Я хотел успеть добраться до висячей мостовой (я бы чувствовал себя уверенней, прочно стоя на двух ногах). Однако я находился еще слишком высоко, чтобы прыгать, а ветки на этом участке, как я уже упоминал, были обрублены. Тогда я вспомнил о веревках, срезанных с покинутого парашюта. Быстро сорвав с пояса один из мотков, я перекинул веревку через ветку, на которой сидел, прочно зажал в руках оба конца и приготовился спрыгнуть. Вдруг крики и рычание прекратились. Я услышал, как кто-то пробирается в мою сторону, и увидел, как прямо надо мной закачались ветви под его весом.

Я прыгнул с ветки, качнулся вперед и скользнул по веревке футов на пятнадцать ниже, на мостовую. Как только я приземлился, молчание великого леса было вновь нарушено ужасным криком над моей головой. Я глянул вверх и увидел устремившуюся ко мне странную тварь, а за ней — еще одну неописуемо ужасную рычащую морду. Я видел ее только мгновение. Я едва успел сообразить, что это морда живого существа, наделенного глазами и ртом, — затем она скрылась в листве.

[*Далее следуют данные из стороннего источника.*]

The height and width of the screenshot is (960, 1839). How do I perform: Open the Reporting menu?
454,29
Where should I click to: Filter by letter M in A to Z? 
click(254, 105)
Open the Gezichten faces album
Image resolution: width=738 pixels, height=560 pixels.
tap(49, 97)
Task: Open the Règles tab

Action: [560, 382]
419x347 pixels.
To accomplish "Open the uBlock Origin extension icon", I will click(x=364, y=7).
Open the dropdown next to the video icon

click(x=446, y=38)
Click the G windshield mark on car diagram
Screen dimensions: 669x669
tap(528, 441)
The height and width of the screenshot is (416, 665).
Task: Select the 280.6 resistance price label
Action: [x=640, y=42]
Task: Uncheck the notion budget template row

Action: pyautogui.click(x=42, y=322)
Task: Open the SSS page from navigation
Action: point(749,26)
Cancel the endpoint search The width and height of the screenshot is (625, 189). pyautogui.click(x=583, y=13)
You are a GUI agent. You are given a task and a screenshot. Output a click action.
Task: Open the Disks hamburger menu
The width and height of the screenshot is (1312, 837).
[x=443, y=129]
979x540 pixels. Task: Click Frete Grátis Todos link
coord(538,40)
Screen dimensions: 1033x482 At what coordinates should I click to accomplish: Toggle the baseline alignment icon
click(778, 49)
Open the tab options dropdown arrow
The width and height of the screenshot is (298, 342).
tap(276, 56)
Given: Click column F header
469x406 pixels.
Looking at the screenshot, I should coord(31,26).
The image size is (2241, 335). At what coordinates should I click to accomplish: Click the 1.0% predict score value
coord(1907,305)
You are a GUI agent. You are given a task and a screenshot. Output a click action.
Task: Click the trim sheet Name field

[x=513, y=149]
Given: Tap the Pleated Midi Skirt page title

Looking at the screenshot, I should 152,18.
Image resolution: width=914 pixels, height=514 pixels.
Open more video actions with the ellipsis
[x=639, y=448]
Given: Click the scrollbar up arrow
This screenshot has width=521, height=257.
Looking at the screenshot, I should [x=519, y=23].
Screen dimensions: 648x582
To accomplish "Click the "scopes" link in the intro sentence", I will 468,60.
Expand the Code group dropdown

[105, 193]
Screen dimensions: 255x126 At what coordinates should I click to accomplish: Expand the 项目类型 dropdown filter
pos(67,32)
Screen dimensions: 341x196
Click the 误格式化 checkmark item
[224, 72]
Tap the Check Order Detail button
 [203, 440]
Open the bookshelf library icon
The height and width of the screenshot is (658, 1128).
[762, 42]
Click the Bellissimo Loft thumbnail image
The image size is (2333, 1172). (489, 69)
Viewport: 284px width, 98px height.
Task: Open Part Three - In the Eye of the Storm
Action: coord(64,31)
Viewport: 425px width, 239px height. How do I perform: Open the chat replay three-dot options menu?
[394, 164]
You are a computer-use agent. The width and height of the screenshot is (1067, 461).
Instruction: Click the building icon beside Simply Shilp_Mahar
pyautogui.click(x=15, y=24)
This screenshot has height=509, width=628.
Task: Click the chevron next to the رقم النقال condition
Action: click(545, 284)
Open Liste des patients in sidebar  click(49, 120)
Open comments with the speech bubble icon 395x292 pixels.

Тогда я воспринял это жуткое видение подсознательно, краткой вспышкой, запечатлевшейся на сетчатке глаз, поскольку в этот момент первая бестия была уже в воздухе надо мной. Однако это видение осталось нестираемым в моей памяти. Мне довелось вспомнить его впоследствии при обстоятельствах столь чудовищных, что ум простого смертного землянина едва ли способен вообразить их.

В тот миг, когда я отшатнулся назад, чтобы уклониться от прыгнувшей на меня твари, я все еще держался за один конец веревки, по которой спустился на мостовую. Я держался за эту чертову веревку совершенно бессознательно, механически, просто не успев разжать кулак. Двигаясь назад, я потянул веревку за собой и сдернул ее с сука, через который она была перекинута. Случайное обстоятельство, но, без сомнения, весьма счастливое.